### SOURCE DATA
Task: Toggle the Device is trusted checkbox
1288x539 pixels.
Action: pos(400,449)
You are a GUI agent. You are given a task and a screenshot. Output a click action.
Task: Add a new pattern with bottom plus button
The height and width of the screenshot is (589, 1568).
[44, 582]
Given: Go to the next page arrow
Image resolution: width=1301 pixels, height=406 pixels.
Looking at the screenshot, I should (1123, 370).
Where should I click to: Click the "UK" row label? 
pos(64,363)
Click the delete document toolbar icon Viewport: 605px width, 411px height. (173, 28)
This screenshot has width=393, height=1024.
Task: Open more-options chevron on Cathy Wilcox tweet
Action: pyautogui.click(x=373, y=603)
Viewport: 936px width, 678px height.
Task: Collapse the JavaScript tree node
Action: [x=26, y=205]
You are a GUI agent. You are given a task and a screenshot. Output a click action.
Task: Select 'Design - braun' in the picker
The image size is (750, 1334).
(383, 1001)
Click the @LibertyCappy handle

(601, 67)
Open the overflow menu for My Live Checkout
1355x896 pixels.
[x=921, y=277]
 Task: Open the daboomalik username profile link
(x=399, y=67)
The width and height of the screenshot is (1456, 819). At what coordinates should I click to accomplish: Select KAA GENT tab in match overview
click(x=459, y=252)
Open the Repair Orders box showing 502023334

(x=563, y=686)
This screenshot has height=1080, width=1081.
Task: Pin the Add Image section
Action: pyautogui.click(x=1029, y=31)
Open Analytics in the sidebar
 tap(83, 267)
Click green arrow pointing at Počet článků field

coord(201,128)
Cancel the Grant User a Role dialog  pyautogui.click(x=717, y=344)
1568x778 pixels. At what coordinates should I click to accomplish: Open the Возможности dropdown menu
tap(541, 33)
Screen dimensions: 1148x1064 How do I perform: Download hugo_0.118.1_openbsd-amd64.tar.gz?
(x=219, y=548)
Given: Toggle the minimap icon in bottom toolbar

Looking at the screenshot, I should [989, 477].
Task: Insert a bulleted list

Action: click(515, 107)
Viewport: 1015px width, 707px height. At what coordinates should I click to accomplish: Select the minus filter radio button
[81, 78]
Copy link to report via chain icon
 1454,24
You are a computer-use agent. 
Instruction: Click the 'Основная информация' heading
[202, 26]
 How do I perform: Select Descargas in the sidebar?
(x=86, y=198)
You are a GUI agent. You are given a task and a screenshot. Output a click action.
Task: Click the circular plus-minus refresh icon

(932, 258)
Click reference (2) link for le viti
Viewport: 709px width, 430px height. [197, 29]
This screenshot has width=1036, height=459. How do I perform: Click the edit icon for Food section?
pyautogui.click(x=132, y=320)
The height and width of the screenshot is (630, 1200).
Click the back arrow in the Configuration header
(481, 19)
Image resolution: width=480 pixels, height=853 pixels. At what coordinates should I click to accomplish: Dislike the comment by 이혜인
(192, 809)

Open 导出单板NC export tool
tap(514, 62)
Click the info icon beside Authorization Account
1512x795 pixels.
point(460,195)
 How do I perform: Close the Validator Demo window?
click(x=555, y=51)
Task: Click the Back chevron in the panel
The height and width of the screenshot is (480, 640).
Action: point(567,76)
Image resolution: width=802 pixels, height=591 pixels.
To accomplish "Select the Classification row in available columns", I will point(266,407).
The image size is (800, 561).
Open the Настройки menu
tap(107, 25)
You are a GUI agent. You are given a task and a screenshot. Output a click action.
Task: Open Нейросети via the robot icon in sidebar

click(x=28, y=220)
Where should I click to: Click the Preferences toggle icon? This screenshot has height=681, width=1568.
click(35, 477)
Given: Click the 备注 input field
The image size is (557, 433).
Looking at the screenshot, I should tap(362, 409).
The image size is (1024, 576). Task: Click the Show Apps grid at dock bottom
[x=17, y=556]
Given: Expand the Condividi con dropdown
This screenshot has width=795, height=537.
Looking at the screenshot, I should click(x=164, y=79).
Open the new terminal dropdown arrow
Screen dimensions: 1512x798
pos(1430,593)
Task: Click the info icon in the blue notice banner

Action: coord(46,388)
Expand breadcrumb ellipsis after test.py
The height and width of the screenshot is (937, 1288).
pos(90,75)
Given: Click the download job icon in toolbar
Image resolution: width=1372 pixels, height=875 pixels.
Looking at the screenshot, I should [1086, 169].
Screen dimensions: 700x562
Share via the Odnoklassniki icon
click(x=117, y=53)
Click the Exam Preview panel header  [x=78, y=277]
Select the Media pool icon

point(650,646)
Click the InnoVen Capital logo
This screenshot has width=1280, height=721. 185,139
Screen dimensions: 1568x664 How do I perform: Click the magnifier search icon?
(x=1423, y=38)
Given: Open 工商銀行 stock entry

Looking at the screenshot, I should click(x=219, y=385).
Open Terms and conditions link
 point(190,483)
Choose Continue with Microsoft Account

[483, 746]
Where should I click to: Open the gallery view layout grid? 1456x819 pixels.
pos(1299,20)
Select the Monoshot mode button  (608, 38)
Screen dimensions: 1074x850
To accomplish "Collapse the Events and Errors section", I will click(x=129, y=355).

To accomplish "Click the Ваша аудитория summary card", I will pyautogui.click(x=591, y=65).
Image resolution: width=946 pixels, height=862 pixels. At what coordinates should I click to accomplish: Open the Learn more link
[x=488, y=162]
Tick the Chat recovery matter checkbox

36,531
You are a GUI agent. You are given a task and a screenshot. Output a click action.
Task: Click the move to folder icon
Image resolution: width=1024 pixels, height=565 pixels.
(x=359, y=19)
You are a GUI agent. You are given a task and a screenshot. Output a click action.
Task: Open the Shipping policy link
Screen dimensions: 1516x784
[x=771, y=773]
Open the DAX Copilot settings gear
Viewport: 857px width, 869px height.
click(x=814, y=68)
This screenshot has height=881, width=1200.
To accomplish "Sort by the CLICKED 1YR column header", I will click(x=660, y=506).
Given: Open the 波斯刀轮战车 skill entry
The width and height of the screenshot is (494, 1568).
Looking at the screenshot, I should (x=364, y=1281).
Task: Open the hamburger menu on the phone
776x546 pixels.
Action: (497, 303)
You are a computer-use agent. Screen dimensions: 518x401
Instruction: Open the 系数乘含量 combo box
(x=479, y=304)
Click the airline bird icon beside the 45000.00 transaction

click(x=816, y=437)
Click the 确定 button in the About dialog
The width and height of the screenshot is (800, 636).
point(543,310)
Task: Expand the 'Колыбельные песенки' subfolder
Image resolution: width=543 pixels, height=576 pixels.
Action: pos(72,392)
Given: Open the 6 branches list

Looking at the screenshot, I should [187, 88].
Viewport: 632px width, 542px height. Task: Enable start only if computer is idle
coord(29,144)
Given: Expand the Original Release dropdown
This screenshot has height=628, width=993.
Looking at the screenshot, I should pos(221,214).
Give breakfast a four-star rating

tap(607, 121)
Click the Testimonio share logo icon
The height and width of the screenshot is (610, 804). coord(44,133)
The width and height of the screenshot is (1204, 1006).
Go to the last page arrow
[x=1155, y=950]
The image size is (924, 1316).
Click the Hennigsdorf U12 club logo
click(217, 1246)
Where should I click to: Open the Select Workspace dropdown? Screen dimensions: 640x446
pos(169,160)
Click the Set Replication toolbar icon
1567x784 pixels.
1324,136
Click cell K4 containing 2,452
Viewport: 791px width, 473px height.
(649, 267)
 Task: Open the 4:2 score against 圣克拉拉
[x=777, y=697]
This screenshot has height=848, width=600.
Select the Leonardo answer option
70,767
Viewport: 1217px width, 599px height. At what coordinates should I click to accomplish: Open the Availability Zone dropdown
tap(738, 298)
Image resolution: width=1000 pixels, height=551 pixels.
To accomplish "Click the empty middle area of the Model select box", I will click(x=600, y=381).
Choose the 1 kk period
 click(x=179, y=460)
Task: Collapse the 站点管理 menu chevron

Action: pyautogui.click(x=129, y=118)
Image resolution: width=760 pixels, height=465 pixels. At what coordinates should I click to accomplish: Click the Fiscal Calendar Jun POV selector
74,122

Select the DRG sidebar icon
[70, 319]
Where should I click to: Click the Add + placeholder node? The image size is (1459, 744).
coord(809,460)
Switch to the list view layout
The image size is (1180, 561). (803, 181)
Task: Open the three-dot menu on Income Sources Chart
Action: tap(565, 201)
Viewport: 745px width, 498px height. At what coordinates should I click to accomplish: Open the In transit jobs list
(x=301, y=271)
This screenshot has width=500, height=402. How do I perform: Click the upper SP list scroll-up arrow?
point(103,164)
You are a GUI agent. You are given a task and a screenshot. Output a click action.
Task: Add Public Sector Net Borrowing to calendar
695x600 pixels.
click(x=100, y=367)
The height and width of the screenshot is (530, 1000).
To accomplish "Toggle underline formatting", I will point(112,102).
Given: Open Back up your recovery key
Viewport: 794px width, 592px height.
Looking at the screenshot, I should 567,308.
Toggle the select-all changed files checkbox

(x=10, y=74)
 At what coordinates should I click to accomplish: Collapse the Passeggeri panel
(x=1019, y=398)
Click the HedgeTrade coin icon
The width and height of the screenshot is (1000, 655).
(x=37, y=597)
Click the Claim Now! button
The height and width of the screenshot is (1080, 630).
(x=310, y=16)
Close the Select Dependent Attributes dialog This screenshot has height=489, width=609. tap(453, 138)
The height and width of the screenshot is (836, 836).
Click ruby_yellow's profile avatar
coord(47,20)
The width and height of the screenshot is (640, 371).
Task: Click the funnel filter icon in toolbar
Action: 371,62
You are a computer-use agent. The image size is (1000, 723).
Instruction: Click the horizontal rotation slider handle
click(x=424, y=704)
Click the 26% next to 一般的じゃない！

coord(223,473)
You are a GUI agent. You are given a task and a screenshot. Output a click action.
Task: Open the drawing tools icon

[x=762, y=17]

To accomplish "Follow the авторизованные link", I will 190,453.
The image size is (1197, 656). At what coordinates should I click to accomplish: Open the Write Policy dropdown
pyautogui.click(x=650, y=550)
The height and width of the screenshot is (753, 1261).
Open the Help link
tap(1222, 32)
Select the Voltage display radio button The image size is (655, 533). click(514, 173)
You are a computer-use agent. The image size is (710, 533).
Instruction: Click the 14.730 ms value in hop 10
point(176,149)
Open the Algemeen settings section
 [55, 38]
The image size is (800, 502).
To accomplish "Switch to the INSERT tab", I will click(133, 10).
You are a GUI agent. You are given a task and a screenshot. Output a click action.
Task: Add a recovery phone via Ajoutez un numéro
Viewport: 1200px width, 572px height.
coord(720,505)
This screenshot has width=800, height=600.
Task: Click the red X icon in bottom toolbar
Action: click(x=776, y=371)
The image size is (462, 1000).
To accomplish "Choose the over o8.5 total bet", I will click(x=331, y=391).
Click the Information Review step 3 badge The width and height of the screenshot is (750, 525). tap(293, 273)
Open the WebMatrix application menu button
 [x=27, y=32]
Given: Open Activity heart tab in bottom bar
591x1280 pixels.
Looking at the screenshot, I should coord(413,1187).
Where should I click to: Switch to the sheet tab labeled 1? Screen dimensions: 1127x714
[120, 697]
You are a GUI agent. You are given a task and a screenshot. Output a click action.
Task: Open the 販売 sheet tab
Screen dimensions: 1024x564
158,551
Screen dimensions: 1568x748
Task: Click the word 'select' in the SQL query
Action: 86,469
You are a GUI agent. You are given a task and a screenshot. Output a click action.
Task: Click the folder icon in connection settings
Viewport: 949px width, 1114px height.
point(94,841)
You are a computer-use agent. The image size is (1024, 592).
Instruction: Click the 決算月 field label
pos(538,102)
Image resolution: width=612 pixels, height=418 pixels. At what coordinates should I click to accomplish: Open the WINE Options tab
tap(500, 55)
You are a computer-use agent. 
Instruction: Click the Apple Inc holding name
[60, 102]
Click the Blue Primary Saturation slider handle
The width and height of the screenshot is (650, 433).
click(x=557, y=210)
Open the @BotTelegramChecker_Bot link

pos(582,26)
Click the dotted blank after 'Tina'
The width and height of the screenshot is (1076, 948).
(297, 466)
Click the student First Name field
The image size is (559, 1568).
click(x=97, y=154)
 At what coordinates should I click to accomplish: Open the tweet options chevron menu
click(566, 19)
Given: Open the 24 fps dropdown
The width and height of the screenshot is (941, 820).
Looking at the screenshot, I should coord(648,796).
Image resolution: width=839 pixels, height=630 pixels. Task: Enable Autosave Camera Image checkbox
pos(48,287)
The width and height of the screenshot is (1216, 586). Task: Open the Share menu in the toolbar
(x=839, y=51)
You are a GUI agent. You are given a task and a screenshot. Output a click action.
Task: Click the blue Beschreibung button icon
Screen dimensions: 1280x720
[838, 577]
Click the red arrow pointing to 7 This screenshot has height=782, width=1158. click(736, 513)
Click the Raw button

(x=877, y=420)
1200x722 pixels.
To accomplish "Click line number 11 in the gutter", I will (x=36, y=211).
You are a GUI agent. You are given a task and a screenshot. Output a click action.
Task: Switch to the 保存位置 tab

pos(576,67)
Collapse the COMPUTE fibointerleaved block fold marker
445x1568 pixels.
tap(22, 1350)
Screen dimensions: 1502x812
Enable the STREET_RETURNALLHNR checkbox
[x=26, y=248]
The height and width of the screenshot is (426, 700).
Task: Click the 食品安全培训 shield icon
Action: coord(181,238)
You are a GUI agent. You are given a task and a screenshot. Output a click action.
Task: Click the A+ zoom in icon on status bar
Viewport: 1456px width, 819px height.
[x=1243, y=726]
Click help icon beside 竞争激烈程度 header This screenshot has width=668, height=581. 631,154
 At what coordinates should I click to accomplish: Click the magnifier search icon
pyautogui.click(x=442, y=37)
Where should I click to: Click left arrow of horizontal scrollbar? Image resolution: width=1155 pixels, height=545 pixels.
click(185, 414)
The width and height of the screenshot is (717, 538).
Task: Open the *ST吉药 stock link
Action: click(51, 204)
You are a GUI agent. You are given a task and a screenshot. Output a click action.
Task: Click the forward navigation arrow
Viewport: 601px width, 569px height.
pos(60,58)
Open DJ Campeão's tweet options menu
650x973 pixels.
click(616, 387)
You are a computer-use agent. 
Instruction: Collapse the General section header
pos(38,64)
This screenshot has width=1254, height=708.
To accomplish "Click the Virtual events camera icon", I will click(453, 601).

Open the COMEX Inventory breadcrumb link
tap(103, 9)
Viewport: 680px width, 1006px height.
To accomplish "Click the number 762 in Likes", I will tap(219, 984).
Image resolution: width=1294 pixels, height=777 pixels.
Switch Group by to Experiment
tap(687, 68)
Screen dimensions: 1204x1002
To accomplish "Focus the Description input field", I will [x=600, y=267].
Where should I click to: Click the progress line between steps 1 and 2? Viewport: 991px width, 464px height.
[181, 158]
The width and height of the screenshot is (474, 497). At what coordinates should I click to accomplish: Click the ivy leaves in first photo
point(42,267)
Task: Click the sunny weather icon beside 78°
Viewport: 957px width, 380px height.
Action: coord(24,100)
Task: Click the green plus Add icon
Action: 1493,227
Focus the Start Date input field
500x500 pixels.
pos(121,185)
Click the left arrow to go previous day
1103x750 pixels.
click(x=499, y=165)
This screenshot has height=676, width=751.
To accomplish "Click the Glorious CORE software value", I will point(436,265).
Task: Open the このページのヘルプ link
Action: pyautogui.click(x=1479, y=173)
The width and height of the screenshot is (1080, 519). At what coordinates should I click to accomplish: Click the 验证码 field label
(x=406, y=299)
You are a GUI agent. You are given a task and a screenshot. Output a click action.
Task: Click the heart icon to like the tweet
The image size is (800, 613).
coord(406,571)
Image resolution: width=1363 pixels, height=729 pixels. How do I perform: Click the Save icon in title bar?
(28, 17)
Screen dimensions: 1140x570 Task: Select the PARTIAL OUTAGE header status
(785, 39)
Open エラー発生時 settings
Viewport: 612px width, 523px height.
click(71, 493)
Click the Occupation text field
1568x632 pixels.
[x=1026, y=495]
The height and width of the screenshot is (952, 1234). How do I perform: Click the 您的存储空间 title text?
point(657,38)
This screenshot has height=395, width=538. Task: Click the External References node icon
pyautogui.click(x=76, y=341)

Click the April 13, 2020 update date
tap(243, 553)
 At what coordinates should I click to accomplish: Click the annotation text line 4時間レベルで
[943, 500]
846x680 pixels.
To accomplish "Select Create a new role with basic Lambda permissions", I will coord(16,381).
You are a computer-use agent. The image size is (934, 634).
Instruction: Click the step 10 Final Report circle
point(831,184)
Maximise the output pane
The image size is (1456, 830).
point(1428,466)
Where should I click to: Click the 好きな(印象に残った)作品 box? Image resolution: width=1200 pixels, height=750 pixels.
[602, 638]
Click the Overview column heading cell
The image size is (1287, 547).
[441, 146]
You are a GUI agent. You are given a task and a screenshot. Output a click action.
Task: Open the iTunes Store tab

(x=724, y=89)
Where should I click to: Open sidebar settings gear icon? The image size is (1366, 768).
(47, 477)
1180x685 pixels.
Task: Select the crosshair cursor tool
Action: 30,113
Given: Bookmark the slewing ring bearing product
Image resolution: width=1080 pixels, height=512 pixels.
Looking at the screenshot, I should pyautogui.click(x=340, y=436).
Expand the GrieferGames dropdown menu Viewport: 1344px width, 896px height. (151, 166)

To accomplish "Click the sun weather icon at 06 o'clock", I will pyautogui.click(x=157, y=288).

### WHAT IS EXPECTED
Working from the records above, tally the lines that contain "weather" and give only the total.

### COMPLETED EXERCISE
2